Output exactly the first line of the listing and each line after it, through the line that contains "The height and width of the screenshot is (1000, 1777)."; add nothing else.

══ DATASET RECORDS

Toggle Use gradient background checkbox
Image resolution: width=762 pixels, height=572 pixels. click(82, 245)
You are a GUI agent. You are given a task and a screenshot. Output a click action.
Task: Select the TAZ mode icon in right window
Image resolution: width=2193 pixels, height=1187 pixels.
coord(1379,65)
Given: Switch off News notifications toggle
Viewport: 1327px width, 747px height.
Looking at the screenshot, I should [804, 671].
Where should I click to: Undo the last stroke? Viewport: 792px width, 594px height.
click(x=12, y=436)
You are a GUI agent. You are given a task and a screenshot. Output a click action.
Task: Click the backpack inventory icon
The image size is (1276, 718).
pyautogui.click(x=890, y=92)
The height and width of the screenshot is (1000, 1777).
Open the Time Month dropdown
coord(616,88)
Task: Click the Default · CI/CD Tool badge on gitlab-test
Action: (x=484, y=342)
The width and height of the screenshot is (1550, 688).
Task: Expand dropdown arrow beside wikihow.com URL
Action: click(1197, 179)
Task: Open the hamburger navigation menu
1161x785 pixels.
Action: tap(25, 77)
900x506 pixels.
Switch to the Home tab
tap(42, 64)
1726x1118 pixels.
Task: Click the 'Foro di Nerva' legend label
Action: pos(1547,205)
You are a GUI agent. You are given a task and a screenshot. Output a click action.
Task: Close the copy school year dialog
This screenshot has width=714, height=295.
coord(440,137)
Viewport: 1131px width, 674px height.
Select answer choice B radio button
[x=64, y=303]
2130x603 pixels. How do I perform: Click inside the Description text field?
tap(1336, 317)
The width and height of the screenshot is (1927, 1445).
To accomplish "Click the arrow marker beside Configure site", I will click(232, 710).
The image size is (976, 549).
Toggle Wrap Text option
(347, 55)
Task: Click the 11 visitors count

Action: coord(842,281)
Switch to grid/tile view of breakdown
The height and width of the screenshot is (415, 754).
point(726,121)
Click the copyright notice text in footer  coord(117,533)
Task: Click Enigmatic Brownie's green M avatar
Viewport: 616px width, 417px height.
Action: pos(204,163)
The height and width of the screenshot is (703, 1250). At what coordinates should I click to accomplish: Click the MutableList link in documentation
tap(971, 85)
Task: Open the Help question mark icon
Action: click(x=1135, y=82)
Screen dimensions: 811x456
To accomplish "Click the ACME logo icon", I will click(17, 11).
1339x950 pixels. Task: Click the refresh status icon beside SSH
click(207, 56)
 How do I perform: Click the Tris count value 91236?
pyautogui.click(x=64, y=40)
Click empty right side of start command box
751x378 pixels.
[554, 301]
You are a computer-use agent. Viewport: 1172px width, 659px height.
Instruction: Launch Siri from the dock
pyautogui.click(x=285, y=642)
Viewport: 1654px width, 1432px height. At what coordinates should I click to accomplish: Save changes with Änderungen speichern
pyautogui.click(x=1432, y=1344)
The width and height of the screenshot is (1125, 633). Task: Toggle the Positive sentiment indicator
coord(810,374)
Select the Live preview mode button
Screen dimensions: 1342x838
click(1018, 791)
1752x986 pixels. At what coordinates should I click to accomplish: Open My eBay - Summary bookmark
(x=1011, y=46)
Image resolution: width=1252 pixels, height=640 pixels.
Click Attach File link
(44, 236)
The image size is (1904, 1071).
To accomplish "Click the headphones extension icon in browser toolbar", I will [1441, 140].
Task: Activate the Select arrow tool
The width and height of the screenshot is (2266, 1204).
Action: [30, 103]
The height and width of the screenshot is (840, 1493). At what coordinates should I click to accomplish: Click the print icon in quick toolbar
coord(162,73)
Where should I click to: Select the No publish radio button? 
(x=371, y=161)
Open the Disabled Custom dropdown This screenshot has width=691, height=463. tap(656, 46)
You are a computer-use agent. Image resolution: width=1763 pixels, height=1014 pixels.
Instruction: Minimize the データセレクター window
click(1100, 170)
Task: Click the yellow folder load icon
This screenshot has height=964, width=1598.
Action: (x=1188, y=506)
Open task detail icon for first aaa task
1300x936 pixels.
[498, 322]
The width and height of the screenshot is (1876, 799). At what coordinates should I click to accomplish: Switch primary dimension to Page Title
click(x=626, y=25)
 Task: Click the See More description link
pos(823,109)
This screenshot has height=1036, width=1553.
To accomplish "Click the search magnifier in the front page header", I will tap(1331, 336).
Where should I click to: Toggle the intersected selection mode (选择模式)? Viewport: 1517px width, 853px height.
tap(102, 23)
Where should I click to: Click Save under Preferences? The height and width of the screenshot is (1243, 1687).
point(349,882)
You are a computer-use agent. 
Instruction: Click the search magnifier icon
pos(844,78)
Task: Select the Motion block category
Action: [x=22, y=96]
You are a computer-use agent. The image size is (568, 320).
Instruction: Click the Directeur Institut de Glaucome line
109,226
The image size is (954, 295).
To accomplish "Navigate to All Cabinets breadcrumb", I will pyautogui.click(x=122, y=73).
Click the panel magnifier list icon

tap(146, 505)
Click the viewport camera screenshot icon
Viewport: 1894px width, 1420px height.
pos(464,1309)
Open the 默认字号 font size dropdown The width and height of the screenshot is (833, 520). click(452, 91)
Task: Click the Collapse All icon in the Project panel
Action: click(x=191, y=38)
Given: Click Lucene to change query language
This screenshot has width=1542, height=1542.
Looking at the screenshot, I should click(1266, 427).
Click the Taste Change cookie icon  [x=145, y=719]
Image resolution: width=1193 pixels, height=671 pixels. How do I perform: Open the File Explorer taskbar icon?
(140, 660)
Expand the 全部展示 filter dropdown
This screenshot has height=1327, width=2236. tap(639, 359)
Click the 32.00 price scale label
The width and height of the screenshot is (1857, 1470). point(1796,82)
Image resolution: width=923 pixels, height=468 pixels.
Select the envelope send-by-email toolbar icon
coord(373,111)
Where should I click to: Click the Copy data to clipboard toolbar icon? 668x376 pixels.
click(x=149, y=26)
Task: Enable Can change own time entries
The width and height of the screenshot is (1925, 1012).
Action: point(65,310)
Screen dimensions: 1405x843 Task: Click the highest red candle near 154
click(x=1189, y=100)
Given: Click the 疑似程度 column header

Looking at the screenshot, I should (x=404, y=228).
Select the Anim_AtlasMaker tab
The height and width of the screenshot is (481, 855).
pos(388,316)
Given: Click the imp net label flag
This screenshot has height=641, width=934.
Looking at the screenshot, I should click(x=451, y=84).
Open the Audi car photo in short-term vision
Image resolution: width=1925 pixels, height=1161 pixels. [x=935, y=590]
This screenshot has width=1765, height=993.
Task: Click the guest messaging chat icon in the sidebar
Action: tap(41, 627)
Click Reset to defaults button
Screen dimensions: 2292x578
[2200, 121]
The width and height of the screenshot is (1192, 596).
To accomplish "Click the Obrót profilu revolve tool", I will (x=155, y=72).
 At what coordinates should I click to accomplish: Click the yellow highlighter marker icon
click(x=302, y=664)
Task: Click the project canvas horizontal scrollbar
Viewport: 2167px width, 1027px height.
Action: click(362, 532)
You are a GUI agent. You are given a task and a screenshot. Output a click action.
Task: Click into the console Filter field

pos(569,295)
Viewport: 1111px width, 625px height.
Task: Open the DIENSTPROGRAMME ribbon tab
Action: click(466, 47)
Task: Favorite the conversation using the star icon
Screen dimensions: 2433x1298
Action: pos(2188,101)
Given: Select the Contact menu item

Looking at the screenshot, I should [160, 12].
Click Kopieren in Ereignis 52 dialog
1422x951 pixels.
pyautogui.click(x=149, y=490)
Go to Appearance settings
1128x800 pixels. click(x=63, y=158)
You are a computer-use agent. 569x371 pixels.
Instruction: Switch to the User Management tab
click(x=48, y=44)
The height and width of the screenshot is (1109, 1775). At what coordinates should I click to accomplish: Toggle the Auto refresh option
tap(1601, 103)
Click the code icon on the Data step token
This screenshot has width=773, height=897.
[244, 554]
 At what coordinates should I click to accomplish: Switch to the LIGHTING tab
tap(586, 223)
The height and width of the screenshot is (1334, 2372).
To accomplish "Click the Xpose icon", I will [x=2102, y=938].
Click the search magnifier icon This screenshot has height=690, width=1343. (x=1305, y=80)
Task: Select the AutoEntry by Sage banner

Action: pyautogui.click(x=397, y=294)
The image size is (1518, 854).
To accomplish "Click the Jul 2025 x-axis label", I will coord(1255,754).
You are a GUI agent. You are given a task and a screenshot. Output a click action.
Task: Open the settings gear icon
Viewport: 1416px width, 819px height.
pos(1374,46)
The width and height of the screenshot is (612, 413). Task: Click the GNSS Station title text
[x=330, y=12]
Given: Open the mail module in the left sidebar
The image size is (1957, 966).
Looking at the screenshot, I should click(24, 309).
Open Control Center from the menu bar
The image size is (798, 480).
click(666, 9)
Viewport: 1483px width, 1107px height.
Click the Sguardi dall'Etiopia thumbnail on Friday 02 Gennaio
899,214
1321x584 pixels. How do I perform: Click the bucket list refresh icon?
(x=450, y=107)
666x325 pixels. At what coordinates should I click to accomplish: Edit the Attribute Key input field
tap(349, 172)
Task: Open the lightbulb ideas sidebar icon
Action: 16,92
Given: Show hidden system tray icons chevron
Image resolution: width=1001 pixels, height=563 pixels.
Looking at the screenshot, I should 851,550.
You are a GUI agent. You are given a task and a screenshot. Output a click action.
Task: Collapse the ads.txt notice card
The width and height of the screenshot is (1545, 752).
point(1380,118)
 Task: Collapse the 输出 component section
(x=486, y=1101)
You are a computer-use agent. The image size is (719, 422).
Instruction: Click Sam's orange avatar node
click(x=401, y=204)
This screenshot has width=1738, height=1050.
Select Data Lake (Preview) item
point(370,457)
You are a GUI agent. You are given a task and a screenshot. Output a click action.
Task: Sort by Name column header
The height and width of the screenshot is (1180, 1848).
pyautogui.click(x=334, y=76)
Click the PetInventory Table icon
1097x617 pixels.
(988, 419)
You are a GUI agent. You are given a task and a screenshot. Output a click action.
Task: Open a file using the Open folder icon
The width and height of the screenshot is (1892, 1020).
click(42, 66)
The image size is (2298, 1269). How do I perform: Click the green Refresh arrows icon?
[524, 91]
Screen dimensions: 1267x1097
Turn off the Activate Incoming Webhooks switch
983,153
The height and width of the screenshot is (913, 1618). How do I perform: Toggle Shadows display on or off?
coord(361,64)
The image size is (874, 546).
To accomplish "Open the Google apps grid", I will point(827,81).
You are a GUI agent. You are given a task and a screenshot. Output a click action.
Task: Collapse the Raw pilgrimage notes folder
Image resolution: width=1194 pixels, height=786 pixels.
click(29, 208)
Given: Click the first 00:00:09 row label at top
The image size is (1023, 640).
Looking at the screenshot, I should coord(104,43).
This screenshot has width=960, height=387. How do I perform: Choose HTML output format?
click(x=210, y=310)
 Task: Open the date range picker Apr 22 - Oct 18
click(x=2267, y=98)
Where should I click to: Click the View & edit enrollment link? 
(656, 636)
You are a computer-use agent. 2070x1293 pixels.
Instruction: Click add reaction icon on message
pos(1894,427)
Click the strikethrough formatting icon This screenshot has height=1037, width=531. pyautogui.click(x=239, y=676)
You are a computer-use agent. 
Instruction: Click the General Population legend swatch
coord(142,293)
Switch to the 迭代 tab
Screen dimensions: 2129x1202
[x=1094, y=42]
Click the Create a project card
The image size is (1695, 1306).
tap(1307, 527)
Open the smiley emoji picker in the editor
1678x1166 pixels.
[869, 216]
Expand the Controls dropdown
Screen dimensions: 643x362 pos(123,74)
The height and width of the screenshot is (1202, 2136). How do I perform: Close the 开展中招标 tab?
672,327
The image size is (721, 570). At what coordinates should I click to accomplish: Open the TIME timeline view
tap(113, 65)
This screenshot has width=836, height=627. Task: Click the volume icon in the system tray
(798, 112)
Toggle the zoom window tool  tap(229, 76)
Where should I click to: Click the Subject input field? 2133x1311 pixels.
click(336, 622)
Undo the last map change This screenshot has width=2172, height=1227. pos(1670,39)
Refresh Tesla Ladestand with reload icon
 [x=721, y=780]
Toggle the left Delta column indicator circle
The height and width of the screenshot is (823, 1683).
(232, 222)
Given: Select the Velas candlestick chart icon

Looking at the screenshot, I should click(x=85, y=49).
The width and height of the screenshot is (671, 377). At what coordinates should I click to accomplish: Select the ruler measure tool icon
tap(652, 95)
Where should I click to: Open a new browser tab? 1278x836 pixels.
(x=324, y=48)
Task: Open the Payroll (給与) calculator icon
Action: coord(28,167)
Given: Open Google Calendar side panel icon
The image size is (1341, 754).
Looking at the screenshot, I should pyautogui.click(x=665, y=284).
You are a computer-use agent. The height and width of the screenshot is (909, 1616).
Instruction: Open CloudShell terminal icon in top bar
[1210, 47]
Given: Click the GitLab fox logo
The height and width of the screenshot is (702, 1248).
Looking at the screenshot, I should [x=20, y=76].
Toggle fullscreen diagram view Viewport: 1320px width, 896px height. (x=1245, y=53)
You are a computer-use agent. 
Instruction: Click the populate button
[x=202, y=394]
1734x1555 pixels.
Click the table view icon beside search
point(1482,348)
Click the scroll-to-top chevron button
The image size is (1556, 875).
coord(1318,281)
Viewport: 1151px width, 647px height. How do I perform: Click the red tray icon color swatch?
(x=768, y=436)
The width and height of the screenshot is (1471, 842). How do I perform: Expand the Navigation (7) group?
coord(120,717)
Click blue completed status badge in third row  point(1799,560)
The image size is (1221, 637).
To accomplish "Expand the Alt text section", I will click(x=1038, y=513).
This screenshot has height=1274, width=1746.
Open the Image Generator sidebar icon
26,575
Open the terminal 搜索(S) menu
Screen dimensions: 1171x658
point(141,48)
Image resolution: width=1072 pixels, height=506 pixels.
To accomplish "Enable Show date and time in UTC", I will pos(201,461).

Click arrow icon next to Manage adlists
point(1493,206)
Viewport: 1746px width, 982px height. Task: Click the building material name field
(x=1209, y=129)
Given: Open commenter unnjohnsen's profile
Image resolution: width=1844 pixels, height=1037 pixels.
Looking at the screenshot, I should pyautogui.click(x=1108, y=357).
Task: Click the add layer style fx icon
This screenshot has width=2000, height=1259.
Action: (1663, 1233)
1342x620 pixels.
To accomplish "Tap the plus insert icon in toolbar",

════

• **EXERCISE SOLUTION**
Toggle Use gradient background checkbox
Image resolution: width=762 pixels, height=572 pixels. click(82, 245)
You are a GUI agent. You are given a task and a screenshot. Output a click action.
Task: Select the TAZ mode icon in right window
Image resolution: width=2193 pixels, height=1187 pixels.
coord(1379,65)
Given: Switch off News notifications toggle
Viewport: 1327px width, 747px height.
Looking at the screenshot, I should [804, 671].
Where should I click to: Undo the last stroke? Viewport: 792px width, 594px height.
click(x=12, y=436)
You are a GUI agent. You are given a task and a screenshot. Output a click action.
Task: Click the backpack inventory icon
The image size is (1276, 718).
pyautogui.click(x=890, y=92)
The height and width of the screenshot is (1000, 1777).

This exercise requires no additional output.